The personification of the power and authority of a kingdom as a woman to be won sexually pre-dates literature written in any Celtic language. In the hierogamy [Gk hieros, sacred; gamos, marriage] described in a Sumerian hymn (2nd millennium bc), the king must mate with Inanna, queen of heaven and goddess of love and fertility, on New Year's Day in her residence. In the hymn the king is seen as an incarnation of Dumuzi, a shepherd-king and husband of Inanna, and thus the rite of hierogamy ends with his ecstatic sexual union with her, perhaps acted out in life with one of Inanna's sacred prostitutes. Correlatives and echoes to a kind of spiritual and/or physical sexual union between the male king and a divine female sovereignty are widespread in early Indo-European culture, as far away as India in the instances of Vishnu and Sri-Lakshmi. Within Celtic traditions, evidence of sexual-sovereignty rituals, involving horses, survives to late pre-Norman Ireland, as the shocked and disgusted observations of Giraldus Cambrensis in Topographia Hibernica (1188) testify.
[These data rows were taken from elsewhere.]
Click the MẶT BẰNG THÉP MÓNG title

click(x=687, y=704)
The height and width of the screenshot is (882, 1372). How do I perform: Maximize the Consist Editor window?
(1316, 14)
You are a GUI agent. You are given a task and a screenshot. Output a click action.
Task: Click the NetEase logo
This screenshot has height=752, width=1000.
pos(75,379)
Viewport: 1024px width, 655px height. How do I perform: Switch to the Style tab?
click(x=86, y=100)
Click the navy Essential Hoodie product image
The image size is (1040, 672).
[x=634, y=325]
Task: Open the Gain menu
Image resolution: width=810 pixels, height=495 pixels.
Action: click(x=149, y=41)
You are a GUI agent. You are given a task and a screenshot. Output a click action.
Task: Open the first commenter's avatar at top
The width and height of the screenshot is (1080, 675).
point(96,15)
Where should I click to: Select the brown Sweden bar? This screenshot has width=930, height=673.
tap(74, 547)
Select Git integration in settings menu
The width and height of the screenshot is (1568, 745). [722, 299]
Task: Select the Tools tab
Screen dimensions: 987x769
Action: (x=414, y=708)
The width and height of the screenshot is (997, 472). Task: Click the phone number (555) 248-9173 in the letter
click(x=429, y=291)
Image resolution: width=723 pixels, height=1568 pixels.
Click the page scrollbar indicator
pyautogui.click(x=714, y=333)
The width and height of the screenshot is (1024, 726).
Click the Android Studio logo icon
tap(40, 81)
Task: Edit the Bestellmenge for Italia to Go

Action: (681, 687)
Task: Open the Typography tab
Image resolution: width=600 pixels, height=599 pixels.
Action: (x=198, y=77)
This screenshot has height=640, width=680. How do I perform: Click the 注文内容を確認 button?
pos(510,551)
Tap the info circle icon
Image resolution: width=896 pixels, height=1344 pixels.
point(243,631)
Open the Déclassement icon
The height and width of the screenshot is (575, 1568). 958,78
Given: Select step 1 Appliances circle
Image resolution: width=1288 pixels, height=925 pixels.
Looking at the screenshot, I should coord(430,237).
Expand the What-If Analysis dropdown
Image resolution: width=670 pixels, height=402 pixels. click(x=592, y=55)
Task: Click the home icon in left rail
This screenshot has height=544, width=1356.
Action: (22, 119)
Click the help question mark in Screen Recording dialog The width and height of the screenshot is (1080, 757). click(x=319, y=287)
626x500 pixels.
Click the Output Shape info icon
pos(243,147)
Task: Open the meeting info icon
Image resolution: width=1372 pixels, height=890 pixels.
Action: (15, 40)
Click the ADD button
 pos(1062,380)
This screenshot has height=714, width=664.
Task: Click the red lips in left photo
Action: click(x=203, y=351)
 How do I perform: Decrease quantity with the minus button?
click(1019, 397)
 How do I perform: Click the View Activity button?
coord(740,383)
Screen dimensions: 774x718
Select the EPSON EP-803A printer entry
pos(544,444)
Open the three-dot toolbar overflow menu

Early Irish texts describe the ritual banais ríghe [wedding-feast of kingship], which included (1) a libation from the sovereignty bride and (2) the coition of the king with sovereignty herself. At Tara for the installation of the ard rí [high king], the ceremony was known as feis temrach [Ir. foaid, spends the night with] and fled bainisi.
Stories of a king's, or a potential king's, lovemaking with the goddess of Sovereignty are so widespread in early Ireland and elsewhere in Europe, such as Geoffrey Chaucer's ‘Wife of Bath's Tale’, as to merit their own international folk- motif number, D732. According to the conventionalized steps in the story, the male protagonist encounters an ugly hag who invites him to have intimate relations with her. Her repulsiveness, perhaps a metaphor for the responsibilities of both kingship and adulthood, initially put him off, but he eventually relents. On the morning after their lovemaking, the hag is transformed into a beautiful maiden. In Irish versions of the story, the hag sometimes defeats the male protagonist with a riddle he cannot answer and rewards herself with a geis he finds impossible to perform; failing this he has no alternative but to perform sexual intercourse.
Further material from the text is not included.